White Matter Injury after Intracerebral Hemorrhage: Pathophysiology and Therapeutic Strategies

Abstract

Intracerebral hemorrhage (ICH) accounts for 10%-30% of all types of stroke. Bleeding within the brain parenchyma causes gray matter (GM) destruction as well as proximal or distal white matter (WM) injury (WMI) due to complex pathophysiological mechanisms. Because WM has a distinct cellular architecture, blood supply pattern and corresponding function, and its response to stroke may vary from that of GM, a better understanding of the characteristics of WMI following ICH is essential and may shed new light on treatment options. Current evidence using histological, radiological and chemical biomarkers clearly confirms the spatio-temporal distribution of WMI post- ICH. Although certain types of pathological damage such as inflammatory, oxidative and neuro-excitotoxic injury to WM have been identified, the exact molecular mechanisms remain unclear. In this review article, we briefly describe the constitution and physiological function of brain WM, summarize evidence regarding WMI, and focus on the underlying pathophysiological mechanisms and therapeutic strategies.

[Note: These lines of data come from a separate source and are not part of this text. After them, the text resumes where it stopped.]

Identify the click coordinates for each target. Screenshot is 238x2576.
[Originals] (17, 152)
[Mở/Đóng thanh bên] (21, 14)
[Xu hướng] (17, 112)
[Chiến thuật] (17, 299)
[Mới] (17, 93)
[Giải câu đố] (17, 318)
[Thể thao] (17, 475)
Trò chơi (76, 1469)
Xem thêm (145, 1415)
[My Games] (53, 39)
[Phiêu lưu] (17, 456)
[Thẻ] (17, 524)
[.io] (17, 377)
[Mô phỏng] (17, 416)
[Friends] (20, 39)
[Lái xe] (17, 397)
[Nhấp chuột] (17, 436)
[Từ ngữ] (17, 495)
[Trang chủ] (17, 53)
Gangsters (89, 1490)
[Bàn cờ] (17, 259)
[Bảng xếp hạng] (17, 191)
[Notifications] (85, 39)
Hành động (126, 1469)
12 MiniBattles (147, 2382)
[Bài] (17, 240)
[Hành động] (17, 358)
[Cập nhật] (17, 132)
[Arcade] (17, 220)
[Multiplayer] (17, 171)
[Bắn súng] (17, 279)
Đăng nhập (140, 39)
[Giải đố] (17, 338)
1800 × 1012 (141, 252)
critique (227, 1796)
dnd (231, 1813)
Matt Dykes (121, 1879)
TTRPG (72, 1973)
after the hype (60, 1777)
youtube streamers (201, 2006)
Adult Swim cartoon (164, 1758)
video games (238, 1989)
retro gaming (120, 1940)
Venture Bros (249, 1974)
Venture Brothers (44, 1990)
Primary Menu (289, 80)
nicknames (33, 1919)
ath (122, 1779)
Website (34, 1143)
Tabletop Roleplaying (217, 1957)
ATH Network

Keywords: axonal damage; demyelination; intracerebral hemorrhage; pathophysiology; treatment; white matter injury.

Figure 1

The possible pathophysiological mechanisms of WMI following ICH. The pathophysiology of WMI is summarized according to the available literature. ICH causes WMI via primary and secondary injury. Mass effect during hematoma formation and mechanical barotrauma mechanism are responsible for the primary WMI. Later on, secondary cascades including neuroinflammation characterized by inflammatory cell infiltration and cytokines and chemokines release, oxidative stress induced by hemoglobin and its metabolites, and glutamate-mediated neuro-excitotoxicity further deteriorate WMI. Although the detailed molecular mechanisms remain unclear, MMP-9 and JNK mediated events play important roles. The final consequences are disintegration of WM with demyelination and axonal damage. ICH, intracerebral hemorrhage; WMI, white matter injury; MMP-9, matrix metalloproteinase 9; JNK, Jun N-terminal kinase.

Figure 2

The potential therapeutic and diagnostic strategies. MSH, morphogen Sonic hedgehog; MAG, myelin-associated glycoprotein; OMGP, oligodendrocyte myelin glycoprotein; DGF10, differentiation factor 10; GPCR, cell-type-specific G protein-coupled receptor; BDNF, brain-derived neurotrophic factor; LIF, leukemia inhibitory factor-like protein; STAT 3, signal transducer and activator of transcription 3; CNTF, ciliary neurotrophic factor; TNFR2, tumor necrosis factor receptor 2; GM, gray matter; WM, white matter; MRS, Magnetic resonance spectroscopy; CEST, Chemical Exchange Saturation Transfer; CMD, cerebral microdialysis. ↓ downregulate; ↑ upregulate; M1→M2, switch from pro-inflammatory M1 and the late anti-inflammatory M2.